The membership of the Disclosure Committee and its role is set out on page 141. The Legal and Technical Review Committee is an accounting, legal and regulatory compliance committee, which is responsible for reviewing the Group’s financial reports and disclosures and for ensuring they have been subject to adequate verification. Meetings are attended by the Group’s external US lawyers and auditors. This governance process ensures that there is sufficient opportunity for both management and the Board to review and challenge the Group’s financial statements and other significant disclosures before publication. It also provides assurance for the certifications made by the Group Chief Executive and Group Finance Director as required under the Sarbanes-Oxley Act 2002 and recommended by the Turnbull Guidance on Internal Control. Further details of the Group’s system of internal control and an assessment of its effectiveness may be found on page 159.
Whistleblowing
Barclays takes any concerns of employees about the integrity and honesty of other employees very seriously and will investigate where appropriate. Information leaflets are distributed encouraging employees to report any behaviours or actions that they reasonably believe might be against accounting or regulatory requirements, as well as our internal policies. Dedicated whistleblowing hotlines and email addresses are in place so employees can talk about what has happened, or is happening, directly and in confidence. The Board Audit Committee receives reports of instances of whistleblowing and any resulting investigations.
Board Audit Committee Chairman’s Statement
We had eight scheduled meetings in 2007 and the report set out above describes in some detail how we used our meetings. Our reviews of the control environment in each of our businesses in 2007 had a particular focus on those areas where the Group’s business is expanding or which are deemed to be higher risk.
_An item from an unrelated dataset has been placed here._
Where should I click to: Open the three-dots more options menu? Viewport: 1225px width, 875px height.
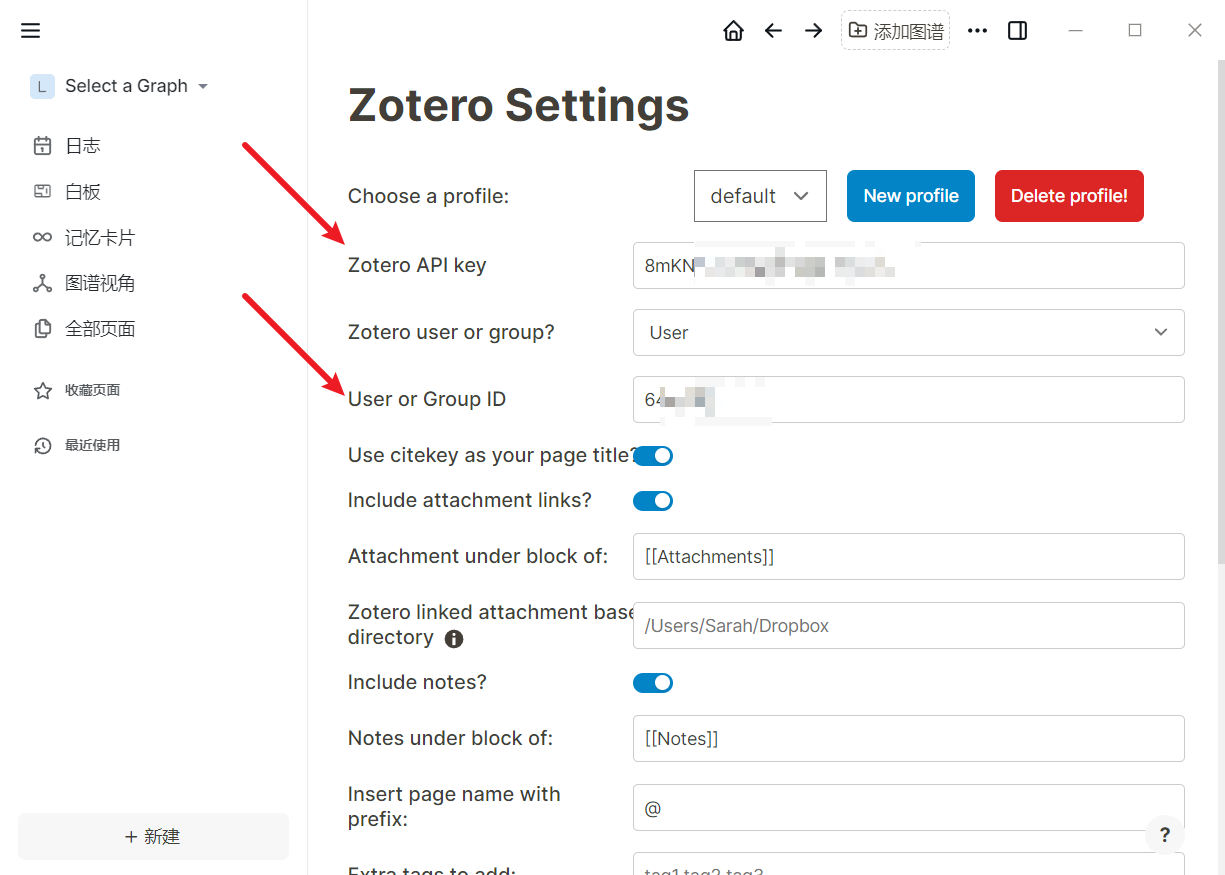(977, 31)
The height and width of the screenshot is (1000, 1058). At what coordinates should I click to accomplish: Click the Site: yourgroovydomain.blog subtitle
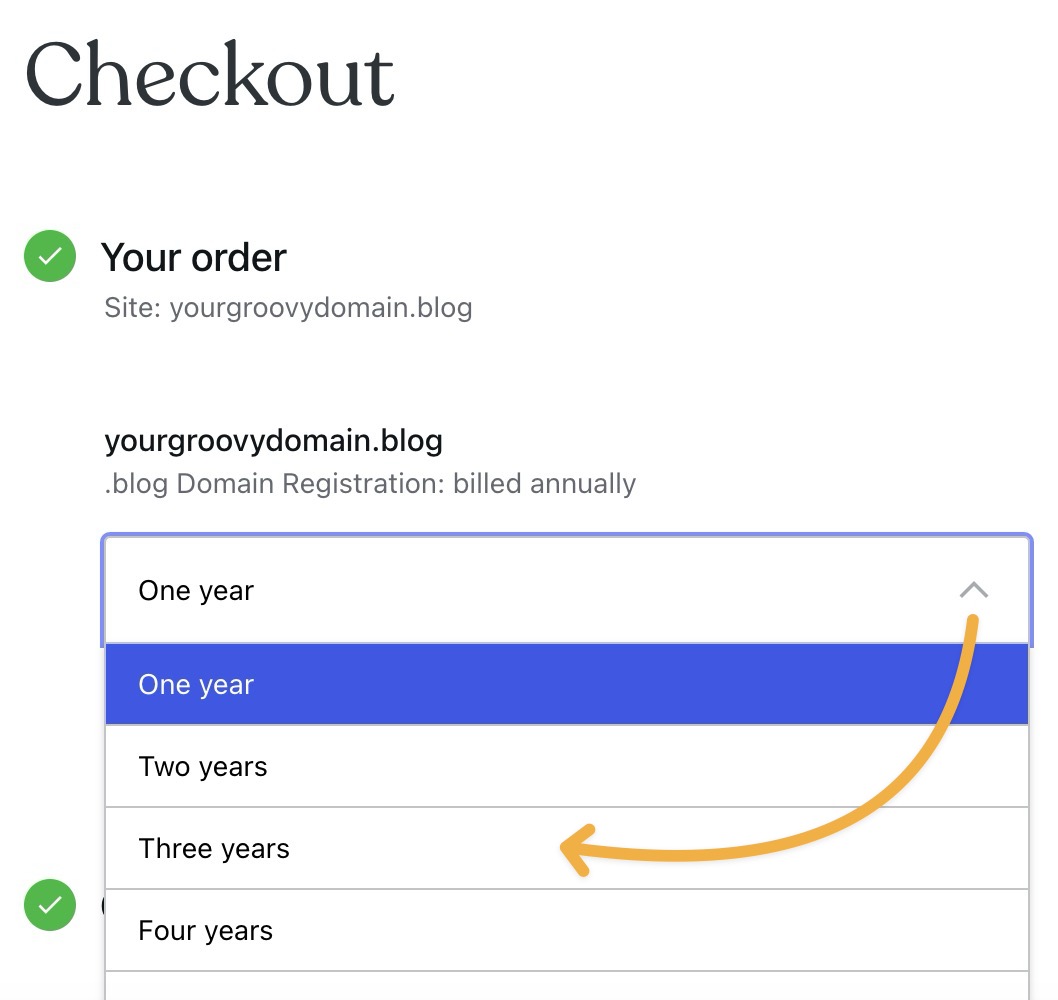click(x=288, y=308)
We also continued to review the controls around our key regulatory programmes, in particular, Sarbanes-Oxley and Basel II. The second half of the year saw significant disruption to the credit markets and we held two additional meetings to review and consider the statements made by the Group on its exposures to the sub-prime market. The Committee discussed the timing and content of the statements and the process that had been followed to prepare the statements, including the internal reviews conducted. We also reviewed Barclays Capital’s control environment and how effectively it had operated during the difficult market conditions.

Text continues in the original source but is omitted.